2 min Security

AWS introduces updates to Amazon Cognito

AWS introduces updates to Amazon Cognito

New features have been added to Amazon Web Services’ (AWS) identity and access management platform to help developers implement secure, scalable and customizable authentication solutions for their applications.

Amazon Web Services announces updates to Amazon Cognito. This reports Dark Reading. Cognito is the identity and access management service for Web and mobile applications. With this service, developers can achieve secure machine-to-machine authentication and enable role-based access to AWS resources. They can also create login and registration experiences within applications.

Passwordless login

Cognito now supports passwordless login with managed login, which allows users to integrate passwordless authentication methods. These include passkeys, one-time passwords via email, and one-time passwords via SMS.

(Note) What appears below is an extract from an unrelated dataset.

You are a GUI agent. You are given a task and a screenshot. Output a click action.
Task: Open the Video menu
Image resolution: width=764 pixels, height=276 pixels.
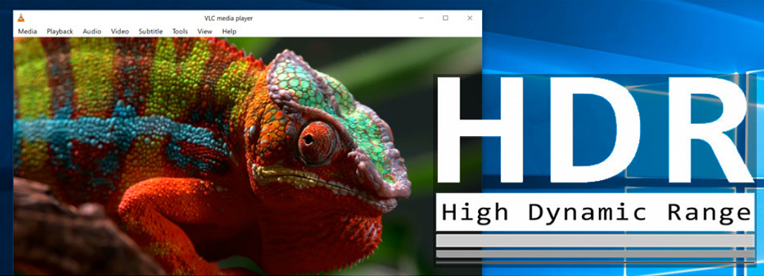(120, 31)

The new features include a developer-focused console experience that simplifies onboarding. This is done through a wizard, and recommendations are made based on specific usage scenarios. It allows developers to configure their login options and follow the instructions provided by the system to create the application’s login and registration screens.

Detailed instructions

According to the blog post announcing the updates, Amazon Cognito automatically creates a new user pool and a user directory for authentication and authorization. It also supports key application frameworks and provides detailed instructions for integration using standard OpenID Connect (OIDC) and OAuth open-source libraries.

AWS has updated Cognito’s pricing structure and introduced new user pool functionality levels: Lite, Essentials, and Plus. New user pools are created at the Essentials level by default, and users can switch between levels depending on their needs.

Different levels

The Lite level includes user registration, password-based authentication, and integration with social identity providers. The Essentials level provides more comprehensive authentication and access control features, including managed login, passwordless capabilities, and enhanced security options. The Plus level offers even more security features, such as threat protection against suspicious login attempts and detection of compromised login credentials.

Pricing is based on the number of monthly active users. The Essentials and Plus levels are available in all AWS regions where Cognito is available, except the AWS GovCloud (US) regions.